_Supplied text_
####################
# Pennsylvania Police K9 Assoc.



## adam banotai (Jun 29, 2008)

does anyone have any experience with the pennsylvania police k9 association? there website is here http://www.papolicek9.com/. they have training and decoy workshops as well as offer certifications. they allow civilians to join and certify there dogs. from what i gather its a decent mix of police and civilian teams. heres a link to the certifications... http://www.papolicek9.com/CERTIFICATIONS.HTM. 

its not like id be able to do anything with any of the certifications. its just for the hell of it. something to work towards and have fun with. certifications sound decent but ive never done anything like it before.

what do you guys think?


----------



## Matthew Grubb (Nov 16, 2007)

Adam... where in Pa are you?


----------



## Drew Peirce (Nov 16, 2006)

I'd be all over it if I were you


----------



## adam banotai (Jun 29, 2008)

im near allentown. about 4hrs from you if your in pittsburgh.


----------



## Connie Sutherland (Mar 27, 2006)
####################
_Recorded information_
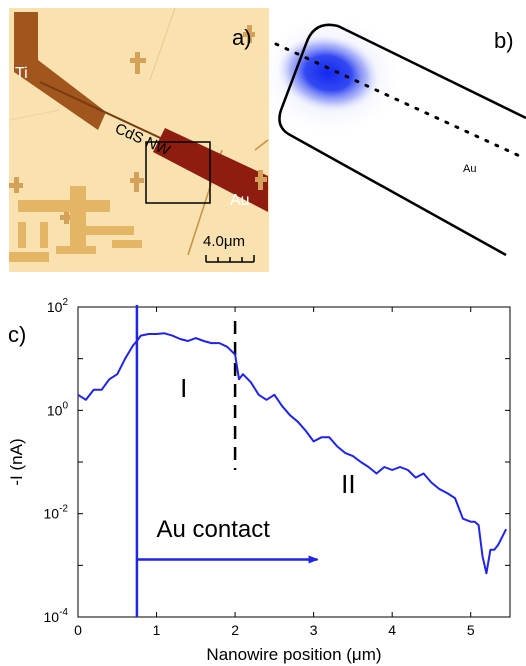 The width and height of the screenshot is (526, 666). Describe the element at coordinates (186, 461) in the screenshot. I see `reference-lines` at that location. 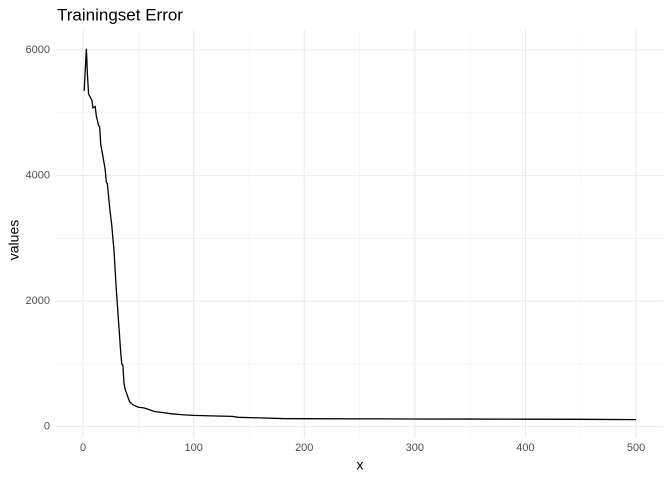 I want to click on y-tick-label: 2000, so click(x=38, y=301).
####################
_Work instructions_
Retype the part of the K9 association thread that begins at the words "does anyone have" and stops after "Pa are you?". Work from the forum thread on the Pennsylvania Police K9 Association alone.

_Solution_
does anyone have any experience with the pennsylvania police k9 association? there website is here http://www.papolicek9.com/. they have training and decoy workshops as well as offer certifications. they allow civilians to join and certify there dogs. from what i gather its a decent mix of police and civilian teams. heres a link to the certifications... http://www.papolicek9.com/CERTIFICATIONS.HTM. 

its not like id be able to do anything with any of the certifications. its just for the hell of it. something to work towards and have fun with. certifications sound decent but ive never done anything like it before.

what do you guys think?


----------



## Matthew Grubb (Nov 16, 2007)

Adam... where in Pa are you?